Stored records:

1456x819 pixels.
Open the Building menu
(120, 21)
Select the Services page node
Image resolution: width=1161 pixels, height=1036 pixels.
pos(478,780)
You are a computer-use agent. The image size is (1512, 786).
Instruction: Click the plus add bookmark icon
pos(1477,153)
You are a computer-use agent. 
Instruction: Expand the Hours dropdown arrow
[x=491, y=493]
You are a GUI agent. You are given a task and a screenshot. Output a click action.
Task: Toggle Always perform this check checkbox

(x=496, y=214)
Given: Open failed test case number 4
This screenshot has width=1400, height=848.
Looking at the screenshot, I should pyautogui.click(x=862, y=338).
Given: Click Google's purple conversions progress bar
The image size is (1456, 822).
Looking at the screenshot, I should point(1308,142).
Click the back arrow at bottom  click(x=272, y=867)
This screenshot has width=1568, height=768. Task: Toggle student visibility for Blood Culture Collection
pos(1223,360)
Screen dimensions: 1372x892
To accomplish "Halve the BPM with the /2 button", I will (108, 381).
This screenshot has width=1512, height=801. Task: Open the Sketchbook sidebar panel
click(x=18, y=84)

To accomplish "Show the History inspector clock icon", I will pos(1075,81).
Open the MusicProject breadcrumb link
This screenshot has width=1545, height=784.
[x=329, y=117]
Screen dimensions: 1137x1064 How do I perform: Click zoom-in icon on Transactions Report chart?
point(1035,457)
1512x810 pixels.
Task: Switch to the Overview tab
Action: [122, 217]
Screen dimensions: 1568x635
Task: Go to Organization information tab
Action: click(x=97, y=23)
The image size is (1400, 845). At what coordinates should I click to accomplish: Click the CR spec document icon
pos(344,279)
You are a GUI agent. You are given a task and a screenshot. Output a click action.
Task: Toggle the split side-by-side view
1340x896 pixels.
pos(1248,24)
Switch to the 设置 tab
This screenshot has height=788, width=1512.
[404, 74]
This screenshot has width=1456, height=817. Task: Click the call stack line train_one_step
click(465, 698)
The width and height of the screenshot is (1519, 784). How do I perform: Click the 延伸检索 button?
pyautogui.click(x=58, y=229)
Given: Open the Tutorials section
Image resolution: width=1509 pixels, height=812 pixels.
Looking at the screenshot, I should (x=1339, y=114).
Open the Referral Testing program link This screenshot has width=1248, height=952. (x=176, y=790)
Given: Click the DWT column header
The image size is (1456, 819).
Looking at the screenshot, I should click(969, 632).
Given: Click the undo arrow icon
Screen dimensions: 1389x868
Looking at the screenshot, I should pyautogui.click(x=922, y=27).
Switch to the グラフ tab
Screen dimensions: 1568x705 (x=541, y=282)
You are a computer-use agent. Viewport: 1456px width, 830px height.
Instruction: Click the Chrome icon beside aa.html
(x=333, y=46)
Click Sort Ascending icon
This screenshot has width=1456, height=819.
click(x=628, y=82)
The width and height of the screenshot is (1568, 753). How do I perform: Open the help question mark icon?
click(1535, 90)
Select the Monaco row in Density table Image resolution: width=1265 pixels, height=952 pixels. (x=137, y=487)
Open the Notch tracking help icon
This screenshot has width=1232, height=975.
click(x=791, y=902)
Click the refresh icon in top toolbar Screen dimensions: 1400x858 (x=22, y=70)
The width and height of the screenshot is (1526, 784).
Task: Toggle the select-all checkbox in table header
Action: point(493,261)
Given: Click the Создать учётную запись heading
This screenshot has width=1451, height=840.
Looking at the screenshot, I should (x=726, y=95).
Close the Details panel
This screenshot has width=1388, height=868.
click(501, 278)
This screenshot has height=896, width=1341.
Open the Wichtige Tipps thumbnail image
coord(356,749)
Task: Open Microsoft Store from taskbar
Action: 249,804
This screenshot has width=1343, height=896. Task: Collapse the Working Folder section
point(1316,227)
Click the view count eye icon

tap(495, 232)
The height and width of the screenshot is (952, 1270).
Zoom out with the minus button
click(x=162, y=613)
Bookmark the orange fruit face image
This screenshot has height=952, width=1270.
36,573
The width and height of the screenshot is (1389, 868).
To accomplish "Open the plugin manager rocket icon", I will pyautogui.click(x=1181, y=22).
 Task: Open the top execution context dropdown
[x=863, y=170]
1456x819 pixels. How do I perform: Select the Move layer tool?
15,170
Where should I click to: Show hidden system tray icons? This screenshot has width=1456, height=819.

- _TASK INSTRUCTIONS_
Among the entries above, locate the lines containing "Given: Open failed test case number 4" and "Screen dimensions: 1372x892", and transcribe exactly those two lines and all lines between.

- _RESULT BELOW_
Given: Open failed test case number 4
This screenshot has width=1400, height=848.
Looking at the screenshot, I should pyautogui.click(x=862, y=338).
Given: Click Google's purple conversions progress bar
The image size is (1456, 822).
Looking at the screenshot, I should point(1308,142).
Click the back arrow at bottom  click(x=272, y=867)
This screenshot has width=1568, height=768. Task: Toggle student visibility for Blood Culture Collection
pos(1223,360)
Screen dimensions: 1372x892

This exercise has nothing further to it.